[Zope-dev] Help on Zope security needed ...

[R. David Murray]

On Fri, 3 Aug 2001, Joachim Werner wrote:
> 1. An Editor for anything on any branch in the tree should be able to SEE
> the managementButtonBar on top of the site when logged in
> 2. An ordinary visitor of the site should NOT SEE the managementButtonBar,
> not even if he/she calls the object's URL directly
> 3. On the sites the Editors are responsible for, they should see and be able
> to use in-site management buttons/icons like "move up" or "delete" for all
> elements they are authorized to edit (i.e. NOT the basic elements that are
> pre-configured by their "parent" site, like site-wide menu bars etc.).
[...]
> managementButtonBar missing>" in the index_html, and voila: an ordinary user
> would not see the buttons, but my Editor would.
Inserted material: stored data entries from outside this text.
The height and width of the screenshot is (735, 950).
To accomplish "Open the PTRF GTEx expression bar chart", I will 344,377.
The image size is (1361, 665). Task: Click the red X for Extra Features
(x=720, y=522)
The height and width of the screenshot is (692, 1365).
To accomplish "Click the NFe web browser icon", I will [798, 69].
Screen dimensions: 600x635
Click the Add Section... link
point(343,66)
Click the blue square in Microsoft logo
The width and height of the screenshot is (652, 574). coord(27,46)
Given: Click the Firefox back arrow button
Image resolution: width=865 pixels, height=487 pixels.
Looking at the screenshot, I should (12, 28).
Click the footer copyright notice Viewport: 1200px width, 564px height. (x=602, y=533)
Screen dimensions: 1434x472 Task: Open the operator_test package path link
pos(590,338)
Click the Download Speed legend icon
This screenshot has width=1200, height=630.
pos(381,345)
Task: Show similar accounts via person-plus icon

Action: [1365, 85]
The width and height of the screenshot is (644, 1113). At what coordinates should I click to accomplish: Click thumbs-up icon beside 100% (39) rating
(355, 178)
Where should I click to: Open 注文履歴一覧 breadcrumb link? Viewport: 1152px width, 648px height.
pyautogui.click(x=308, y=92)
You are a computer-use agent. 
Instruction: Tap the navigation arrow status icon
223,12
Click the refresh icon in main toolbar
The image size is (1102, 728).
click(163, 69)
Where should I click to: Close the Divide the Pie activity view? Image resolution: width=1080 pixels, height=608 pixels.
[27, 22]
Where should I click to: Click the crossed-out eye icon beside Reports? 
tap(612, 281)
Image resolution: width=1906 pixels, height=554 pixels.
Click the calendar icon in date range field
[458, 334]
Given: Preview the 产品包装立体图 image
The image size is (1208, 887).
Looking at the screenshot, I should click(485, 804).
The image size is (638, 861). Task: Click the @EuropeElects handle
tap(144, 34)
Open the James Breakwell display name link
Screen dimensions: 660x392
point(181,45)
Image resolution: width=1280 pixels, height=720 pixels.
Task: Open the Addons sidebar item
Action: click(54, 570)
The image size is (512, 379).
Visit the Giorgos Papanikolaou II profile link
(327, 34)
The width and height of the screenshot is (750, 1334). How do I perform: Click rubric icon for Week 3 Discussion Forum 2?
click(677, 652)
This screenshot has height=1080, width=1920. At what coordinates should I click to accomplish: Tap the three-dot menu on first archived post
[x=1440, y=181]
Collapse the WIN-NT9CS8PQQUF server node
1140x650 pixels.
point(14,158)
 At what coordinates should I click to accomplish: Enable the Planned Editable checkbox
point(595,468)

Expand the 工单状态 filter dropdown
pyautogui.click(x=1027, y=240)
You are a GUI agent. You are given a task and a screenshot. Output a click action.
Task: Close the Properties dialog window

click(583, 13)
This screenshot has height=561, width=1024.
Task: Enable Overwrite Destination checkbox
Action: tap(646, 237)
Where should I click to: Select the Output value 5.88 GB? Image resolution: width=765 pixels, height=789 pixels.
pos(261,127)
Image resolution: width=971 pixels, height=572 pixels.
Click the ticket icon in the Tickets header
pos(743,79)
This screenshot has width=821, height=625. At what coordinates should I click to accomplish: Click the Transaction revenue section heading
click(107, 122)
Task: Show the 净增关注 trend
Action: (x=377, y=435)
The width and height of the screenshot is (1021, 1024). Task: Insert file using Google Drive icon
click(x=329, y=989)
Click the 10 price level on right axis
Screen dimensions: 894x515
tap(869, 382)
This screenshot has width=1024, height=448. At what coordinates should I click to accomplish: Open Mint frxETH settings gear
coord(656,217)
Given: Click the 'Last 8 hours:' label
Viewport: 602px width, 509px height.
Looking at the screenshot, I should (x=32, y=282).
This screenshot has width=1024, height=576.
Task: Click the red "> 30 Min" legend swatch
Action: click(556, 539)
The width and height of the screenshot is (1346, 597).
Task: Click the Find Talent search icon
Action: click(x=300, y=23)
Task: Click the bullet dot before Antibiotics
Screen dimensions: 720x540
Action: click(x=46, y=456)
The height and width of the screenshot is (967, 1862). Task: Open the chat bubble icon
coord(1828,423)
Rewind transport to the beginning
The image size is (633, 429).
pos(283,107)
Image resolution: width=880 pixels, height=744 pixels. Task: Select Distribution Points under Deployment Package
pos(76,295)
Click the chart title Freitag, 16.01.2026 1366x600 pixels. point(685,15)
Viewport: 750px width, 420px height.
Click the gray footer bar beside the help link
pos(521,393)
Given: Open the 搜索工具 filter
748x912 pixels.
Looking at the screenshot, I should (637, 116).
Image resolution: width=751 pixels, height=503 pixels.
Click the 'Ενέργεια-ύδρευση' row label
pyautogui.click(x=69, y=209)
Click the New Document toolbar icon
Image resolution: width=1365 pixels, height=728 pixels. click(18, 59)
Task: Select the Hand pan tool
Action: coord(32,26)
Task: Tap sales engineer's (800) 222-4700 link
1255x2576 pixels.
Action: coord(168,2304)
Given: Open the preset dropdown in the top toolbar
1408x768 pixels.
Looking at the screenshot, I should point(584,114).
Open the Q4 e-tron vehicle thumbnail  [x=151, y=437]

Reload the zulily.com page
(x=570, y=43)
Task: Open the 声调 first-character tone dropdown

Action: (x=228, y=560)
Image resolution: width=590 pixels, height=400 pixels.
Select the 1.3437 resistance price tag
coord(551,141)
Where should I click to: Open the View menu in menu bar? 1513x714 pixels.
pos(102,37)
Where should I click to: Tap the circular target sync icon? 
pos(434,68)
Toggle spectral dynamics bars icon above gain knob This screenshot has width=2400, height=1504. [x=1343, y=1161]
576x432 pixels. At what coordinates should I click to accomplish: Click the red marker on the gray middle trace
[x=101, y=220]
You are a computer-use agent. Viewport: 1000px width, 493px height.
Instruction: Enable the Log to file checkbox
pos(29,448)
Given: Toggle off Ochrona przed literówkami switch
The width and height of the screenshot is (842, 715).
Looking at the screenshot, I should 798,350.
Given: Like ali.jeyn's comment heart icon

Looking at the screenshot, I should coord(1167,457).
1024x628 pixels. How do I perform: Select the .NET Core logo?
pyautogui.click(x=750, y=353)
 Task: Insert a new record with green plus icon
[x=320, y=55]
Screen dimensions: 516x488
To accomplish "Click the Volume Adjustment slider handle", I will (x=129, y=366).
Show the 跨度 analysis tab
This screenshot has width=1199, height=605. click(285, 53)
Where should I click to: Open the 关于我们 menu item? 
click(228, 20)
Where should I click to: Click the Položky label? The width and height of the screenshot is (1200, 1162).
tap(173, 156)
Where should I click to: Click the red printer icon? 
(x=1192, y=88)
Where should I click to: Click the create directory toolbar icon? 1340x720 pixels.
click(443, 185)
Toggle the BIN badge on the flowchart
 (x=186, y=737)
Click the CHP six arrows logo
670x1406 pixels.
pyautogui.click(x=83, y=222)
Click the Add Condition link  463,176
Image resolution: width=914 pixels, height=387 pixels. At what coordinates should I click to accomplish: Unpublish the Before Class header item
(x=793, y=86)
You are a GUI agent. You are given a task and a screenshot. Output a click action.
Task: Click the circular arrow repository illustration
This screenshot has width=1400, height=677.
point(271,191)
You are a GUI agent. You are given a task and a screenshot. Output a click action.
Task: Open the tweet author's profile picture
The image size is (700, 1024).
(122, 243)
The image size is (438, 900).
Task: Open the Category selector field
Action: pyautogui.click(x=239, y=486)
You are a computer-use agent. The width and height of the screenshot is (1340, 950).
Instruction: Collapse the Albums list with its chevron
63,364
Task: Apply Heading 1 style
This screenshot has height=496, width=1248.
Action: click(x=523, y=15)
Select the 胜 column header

Yes, but only if he is an
> Editor in ROOT (that's where the managementButtonBar DTML Method is at
> home).

Couldn't you solve this bit by having two roles (naming could be
difficult; EditorToolUser and Editor, maybe?), one of which gets the
'view' permission for the global tools, and one of which gets the
'modify' permissions for the editable objects in the subfolders?
Of course, you would have to put all users in the root folder
in that case; generally I find that more convenient anyway, myself.
But I haven't done much with user accounts, really.

--RDM